Storytellers have delighted their listeners with animal tales throughout the ages. Across the world these stories have entertained and instructed as parables of human nature. The heroes - and villains - of this earliest and most widespread form of the folktale were often mischief-making rogues known as tricksters. The comic nature of the trickster as troublemaker, resourceful champion, and sometime fool is explored in these tales from three cultures.
Zomo the Rabbit is a prominent member of the family of animal tricksters that populate the traditional tales of West Africa. Like tricksters in storytelling traditions around the world, the fleet-footed Zomo outwits his larger foes through guile and trickery - and uses his wit to gain wisdom.
Raven is the central character in Native American tales of the Pacific Northwest. He is a trickster on a cosmic scale. Both mischief maker and culture hero, he at times wreaks havoc and at others bestows on humankind the gifts of fire, light, or food.
Coyote stories are the most widely known and most often told trickster tales of Native American tradition.
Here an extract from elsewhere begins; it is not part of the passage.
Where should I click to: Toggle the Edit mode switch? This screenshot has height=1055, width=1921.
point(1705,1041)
In the pueblos of the Southwest, Coyote is portrayed as a conniving fool, the perpetual victim of his own inquisitiveness. In Coyote he serves as a vivid example of human vanity, and his misbehavior brings him misfortune.
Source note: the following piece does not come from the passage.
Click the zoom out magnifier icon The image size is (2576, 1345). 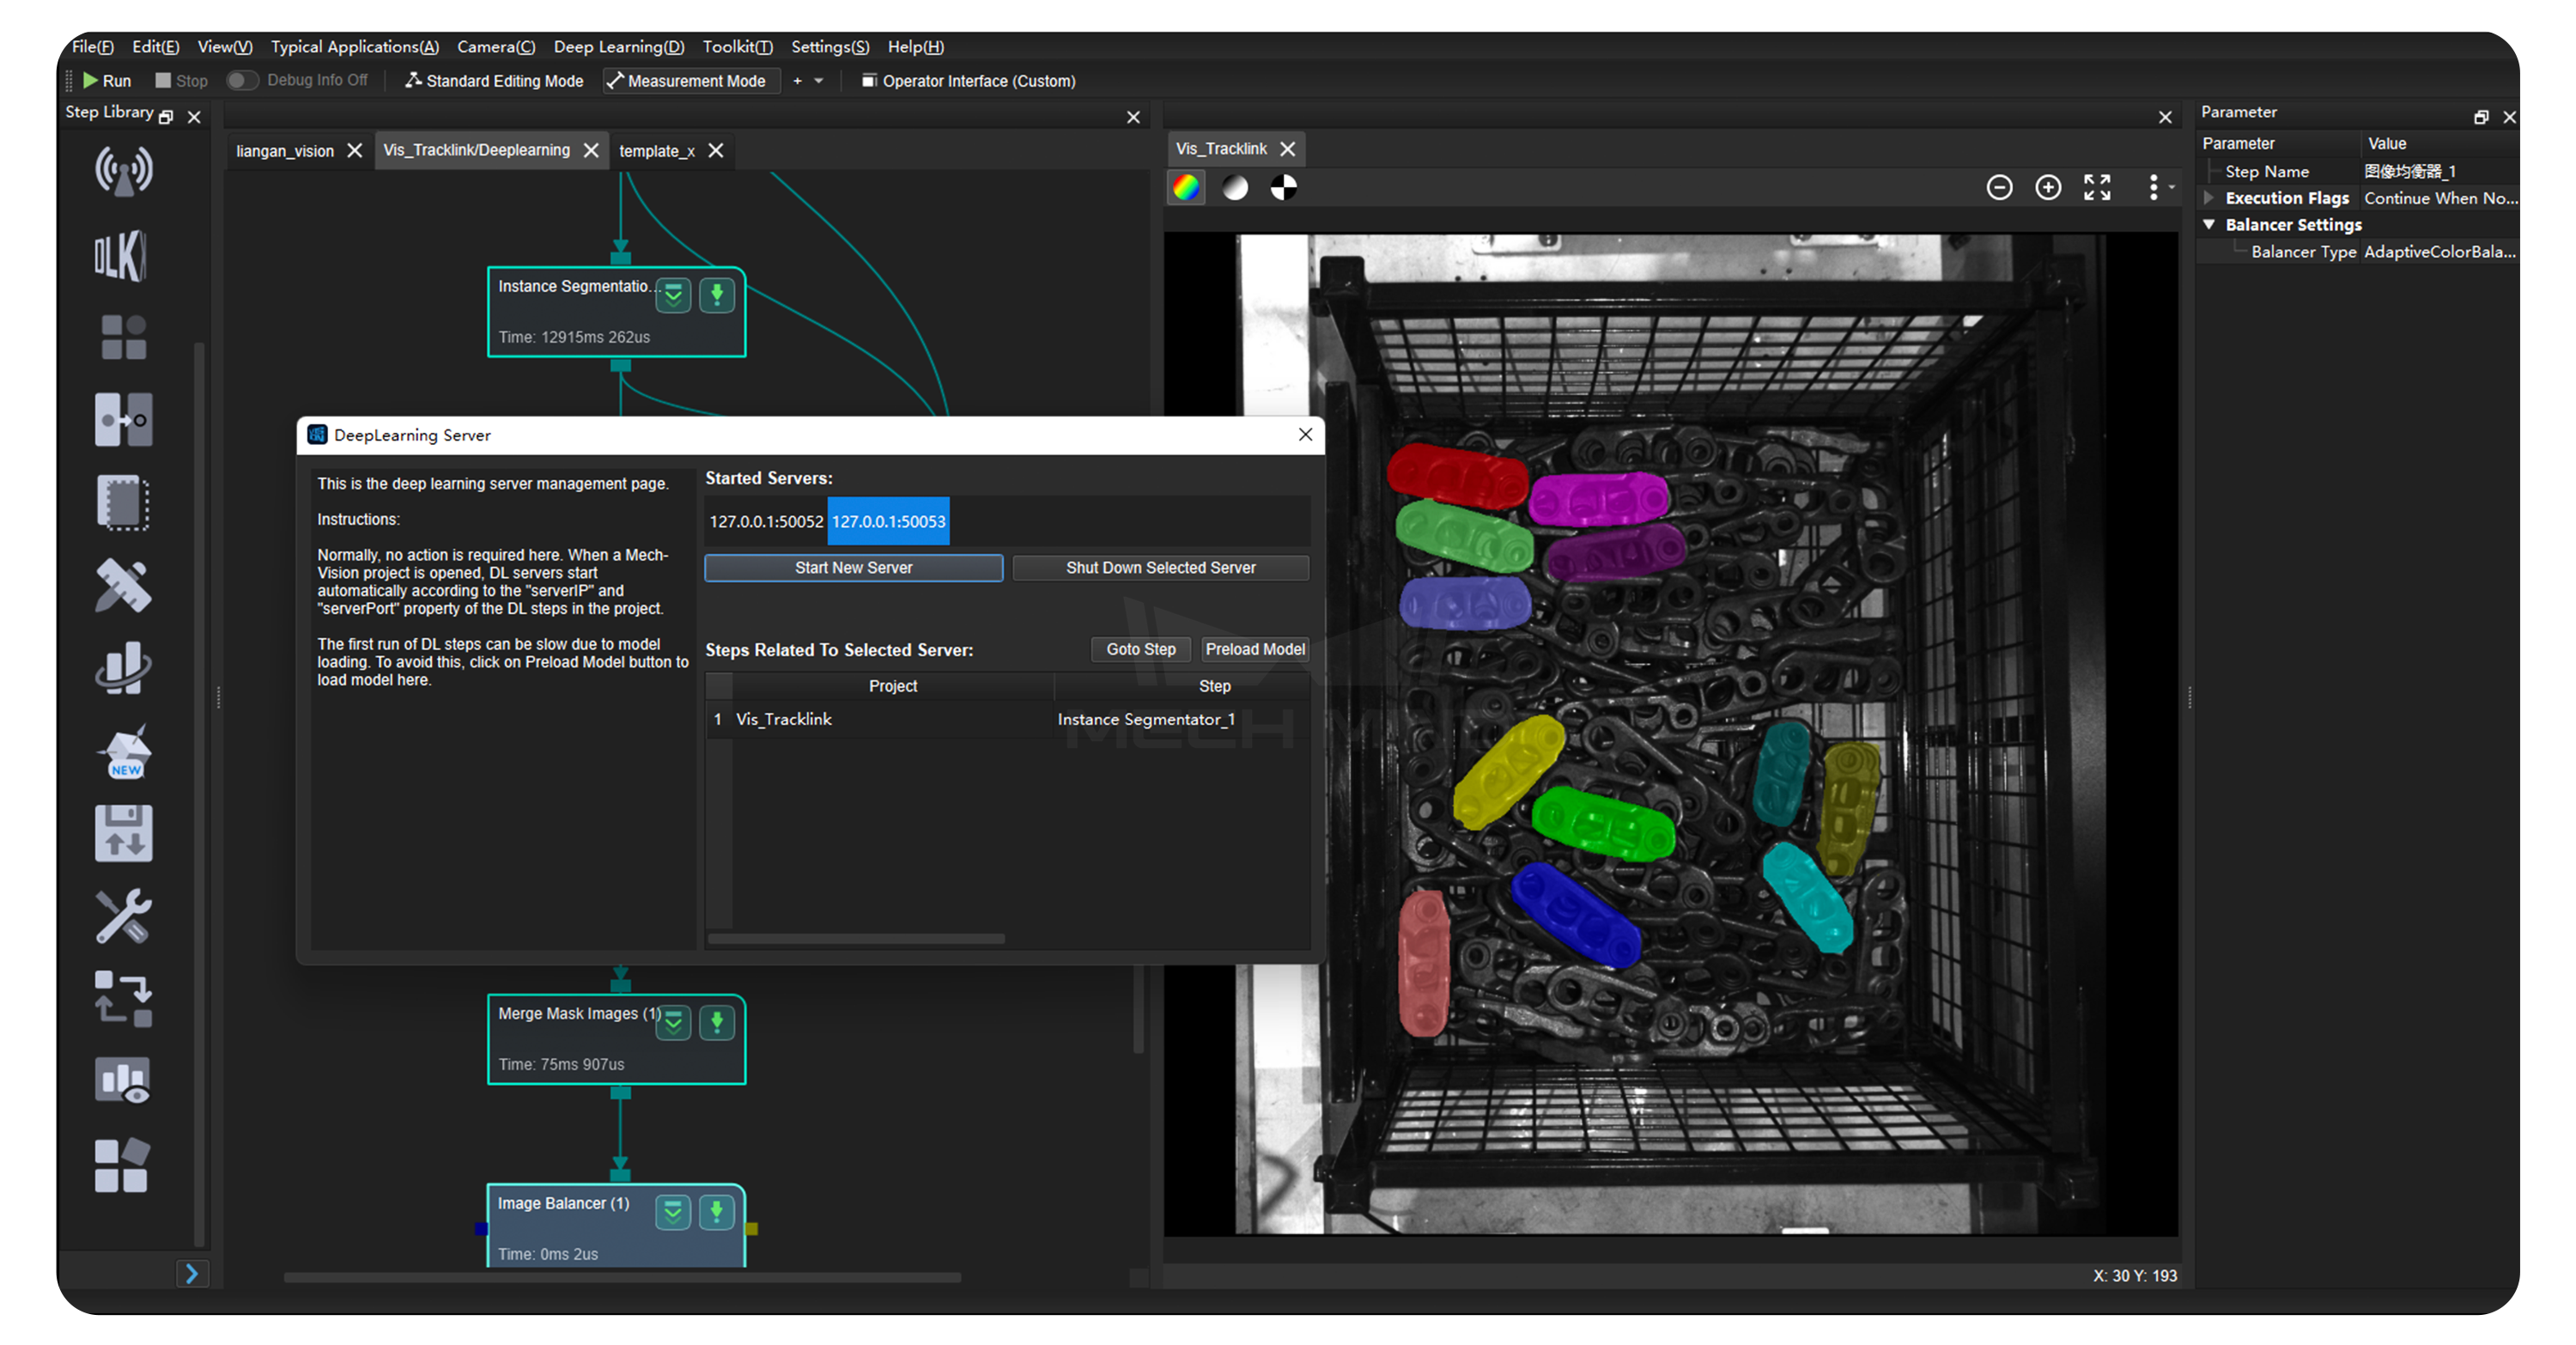click(x=1998, y=188)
The trickster has special appeal for children because of his ability to triumph over larger foes not by physical strength but by wit and cunning. In addition, tales of the trickster still speak to us in a gentle, humorous way about the strengths and weaknesses of humankind.

Gerald McDermott is an internationally acclaimed author and illustrator who has created numerous books and animated films for children. His book, Raven: A Trickster Tale from the Pacific Northwest garnered him a Caldecott Honor and a Boston Globe-Horn Book Honor Award. He received the Caldecott Medal for Arrow to the Sun, a Pueblo myth, and a Caldecott Honor for Anansi the Spider, a tale from Africa.

Gerald McDermott is Primary Education Program Director for the Joseph Campbell Foundation on mythology in education. He was born in Detroit, Michigan, and says his career began when his parents enrolled him in art school at the age of four. He lives in southern California.